主人公は、中年太りで貧乏と全く冴えないなのだが、馴染みの酒屋の一人娘に恋心を抱いており、なぜかその娘もまんざらでもない風なところが解せない。

そんな最中、強盗事件で警察官と打ち合いになり、警察官と通行人を死傷させた容疑者が、芸術家の家に転がり込んでくる。

二人はやむなく地下室に容疑者を匿うが、共に生活するうちになんとなく友情が芽生えていく。
だが、主人公が娘の気を引こうと容疑者を匿っているとうっかり話してしまったことで事態が一変。娘は興味本位に芸術家の家に出向き、容疑者と知り合うが、そこで娘が容疑者に一目惚れをし恋愛関係となる。

だが、酒場の店主が芸術家の家に来訪して、娘が芸術家の家で正体不明の男と逢引きしていることに不信感を覚えたので警察に通報すると伝えに来る。

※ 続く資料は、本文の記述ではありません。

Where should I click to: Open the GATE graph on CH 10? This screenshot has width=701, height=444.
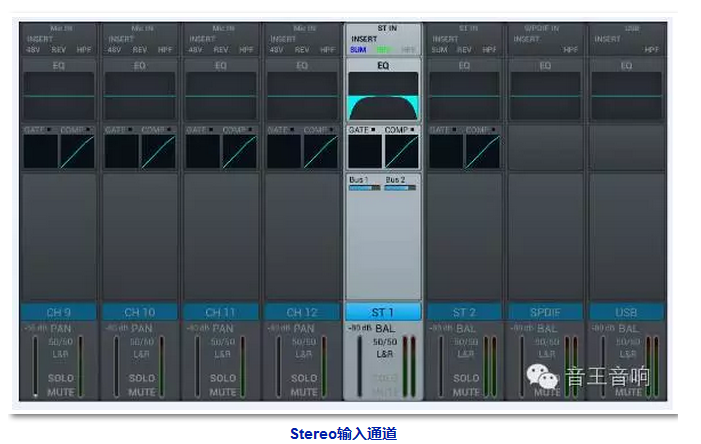pos(121,151)
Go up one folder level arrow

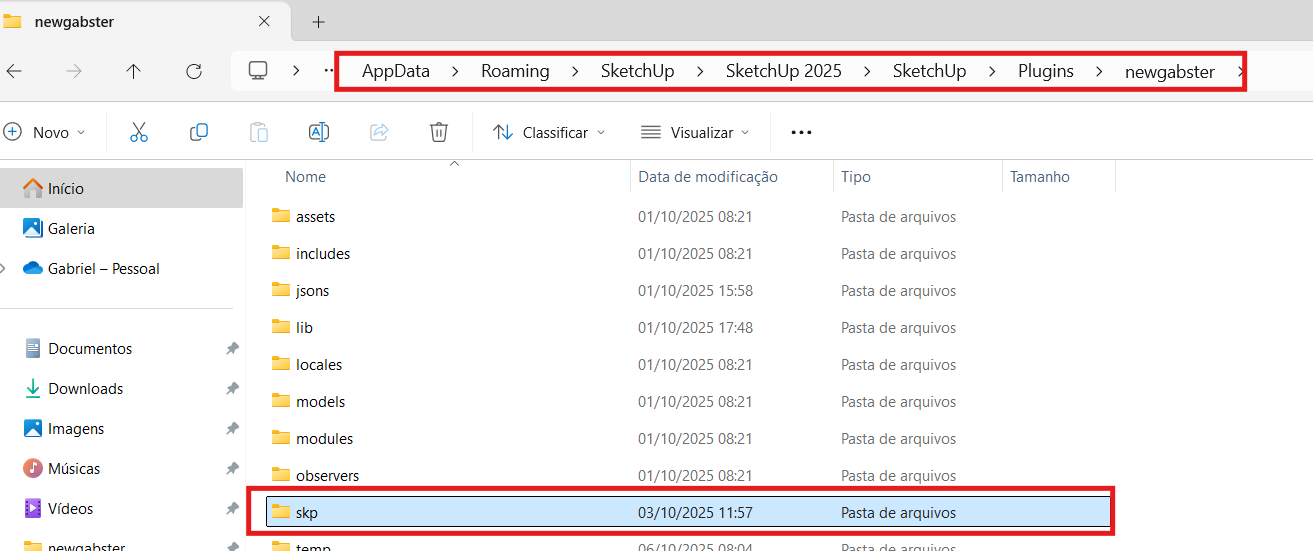click(x=134, y=71)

それを聞きつけた容疑者は、高跳びをするために金が必要になったので、娘に酒場の金を盗み出させ自分へ渡してくれるように手紙に記し、主人公にその手紙を娘に渡すように依頼する。

娘は、容疑者とともに駆け落ちするつもりで金を盗み出し、主人公に容疑者へ渡すように金を託す。
主人公は、容疑者へ金を渡すが、容疑者は逃亡に娘が邪魔だから金だけ持って一人で逃げるつもりだと主人公に告げる。
娘に恋をしている主人公は、娘が不憫すぎると容疑者に金を返せと詰め寄る。容疑者は拳銃を取り出し、主人公と揉み合いになるうちに銃が暴発し、容疑者は死亡する。

金を取り戻した主人公は、芸術家の家へ戻り、芸術家に金を返しに行く決心を告げた後、窓から見た雪が降りしきる外の風景を力なく眺めているシーンでエンド。

自分の思い通りにならないのが人生。それでも生きていくんだよな。